Students will be able to:
* Demonstrate a critical understanding of the relation of religious teachings about death to everyday practice and experience
* Understand and interpret the social factors that influence contemporary discourses of spirituality
* Critically evaluate the languages used to describe multi-dimensional pain.
* Analyse the relation between experiences around death and the languages used to describe them.
* Develop skills to critically reflect on the suitability of diverse approaches for investigating and analysing problems.
* Systematically synthesise information from a variety of distinct perspectives for a relevant understanding of theoretical and practical approaches.
* Identify and access relevant information sources.
* Communicate complex issues and perspectives effectively.
* Develop skills of time management, workload prioritisation and related planning skills.
* Develop good writing and presentation skills.

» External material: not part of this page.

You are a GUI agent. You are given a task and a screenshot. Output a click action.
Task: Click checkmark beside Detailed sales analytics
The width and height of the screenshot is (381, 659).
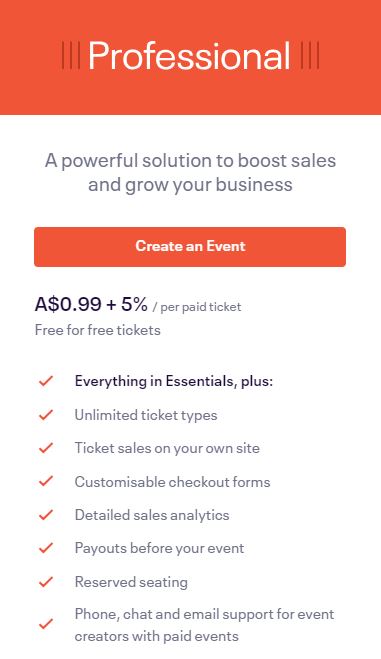[46, 514]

1. Death, religion, and culture
2. From religion to spirituality
3. Death in world religions
4. Case study: death and Hinduism
5. Afterlife beliefs and society
6. Nearing death awareness and near death experiences
7. Ghosts and ancestors
8. Shamans and mediums
9. Critical assessment of concepts of spirituality in contemporary health care: i) cultural, national, political, institutional determinants
10. Critical assessment of concepts of spirituality in contemporary health care: ii) multi-dimensional pain, spiritual need, biographical pain.